The luxury car brand has lifted the veil on its highly anticipated Rolls Royce Cullinan, a new super SUV that promises to shift the landscape in this burgeoning market.
Rolls Royce’s so-called “high-sided vehicle” circumvents the familiar sports utility verbiage and uses new language to describe its supersized model, which takes visual cues from the flagship Phantom and applies them to a tall-standing, light, off-road-capable package. As such, the prevailing style is one of imposing and surprising modernity, like a rolling riff on the marque’s Parthenon grille.
Though its exterior silhouette is relatively linear, upright, and infected with more than a bit of refined restraint, the cabin reveals impressive swaths of mirror-matched veneers, wraparound leather surfaces, and niceties like an available fixed rear center console with a refrigerator, a whiskey decanter and glasses, and Champagne flutes.
The interior distinguishes itself with a strong sense of occasion. Touch one of the stainless-steel door handles, and the vehicle drops by 1.5 inches, beckoning you into its opulent space. The rear doors open backward and can shut themselves via a small button, à la Rolls’s sedans and coupes.
A glass partition separates the cabin from the 21.1-cubic-foot luggage compartment, while the brand’s first folding rear-seat configuration transforms the Rolls-Royce pavilion seating position into a flat, cargo-friendly layout. Rolls Royce Cullinan has dubbed its rear liftgate “the clasp” because it opens in two sections, enabling a party-friendly, rear-facing seat setup.
The Rolls Royce Cullinan’s driving dynamic appears to be consistent with Rolls Royce’s 114-year-old ethos of “waftability”—that is, effortless forward propulsion and a magic carpet ride. Thanks to the Phantom-sourced 6.75-liter, twin-turbo V-12 engine producing 563 hp and 627 ft lbs of torque, this luxury SUV should deliver effortless acceleration in spite of its nearly three-ton curb weight.

* * *

Please copy word for word the stretch of the Rolls Royce Cullinan text from "Rolls Royce’s so-called" through "marque’s Parthenon grille.".

*Source data*:

* * *

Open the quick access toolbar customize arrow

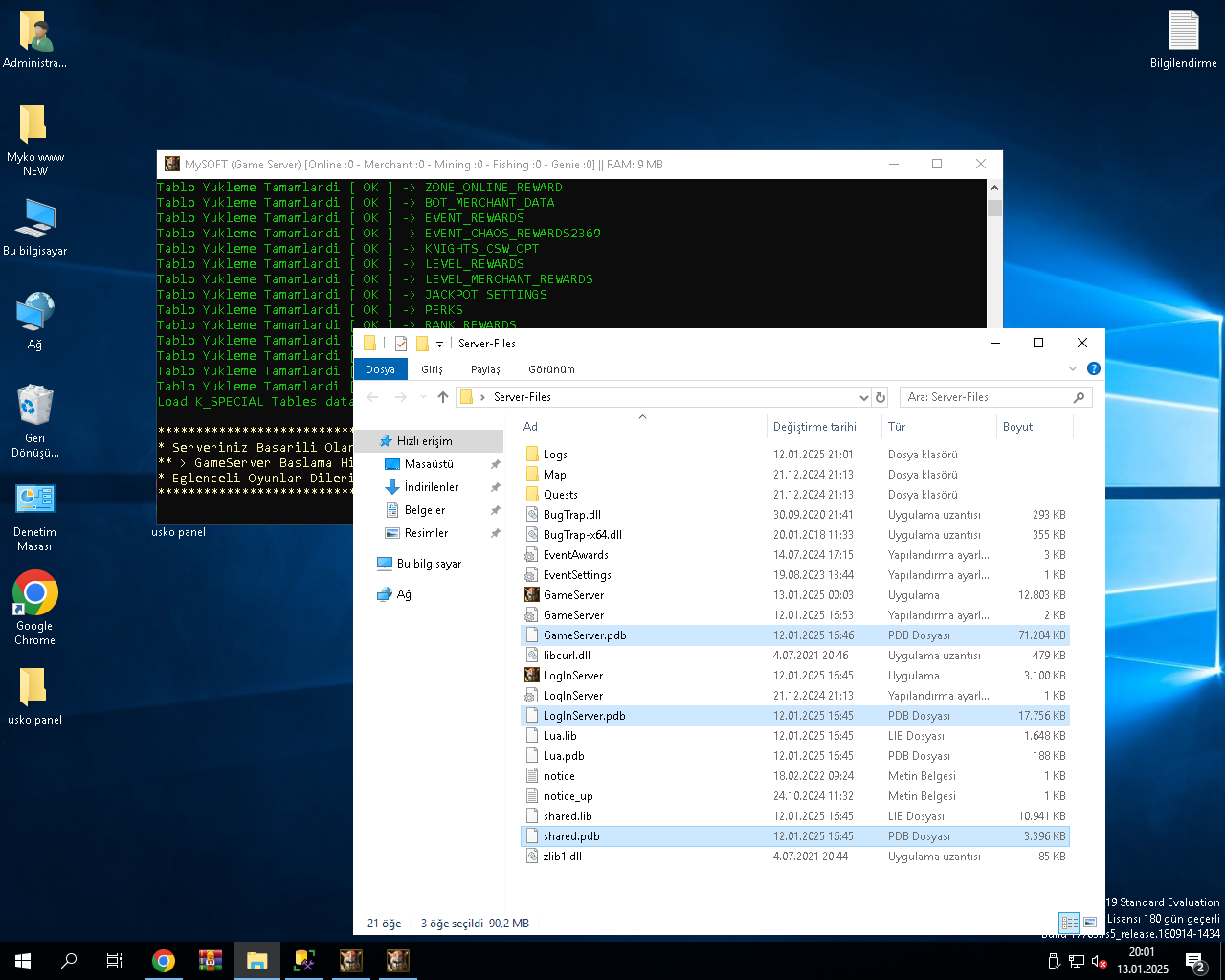[x=440, y=344]
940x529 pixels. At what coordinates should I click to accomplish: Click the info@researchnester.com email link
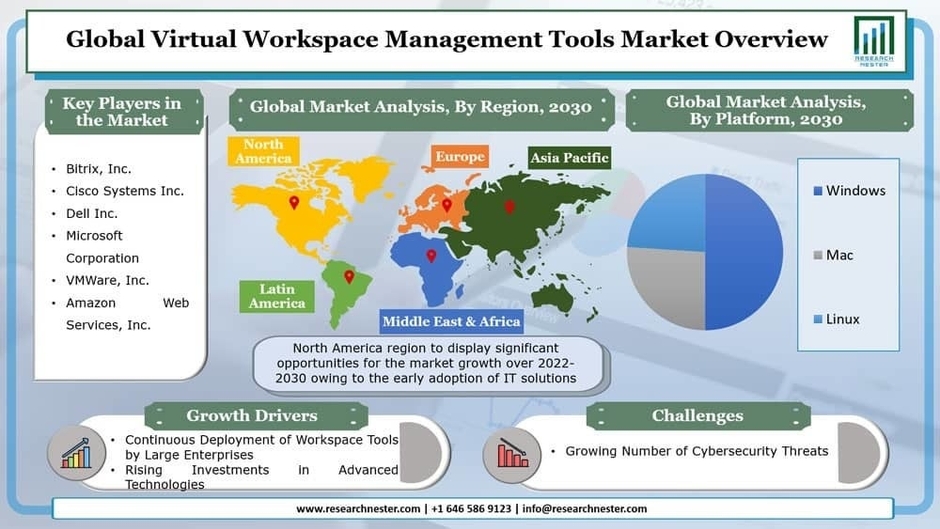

* * *

*Your solution*:
Rolls Royce’s so-called “high-sided vehicle” circumvents the familiar sports utility verbiage and uses new language to describe its supersized model, which takes visual cues from the flagship Phantom and applies them to a tall-standing, light, off-road-capable package. As such, the prevailing style is one of imposing and surprising modernity, like a rolling riff on the marque’s Parthenon grille.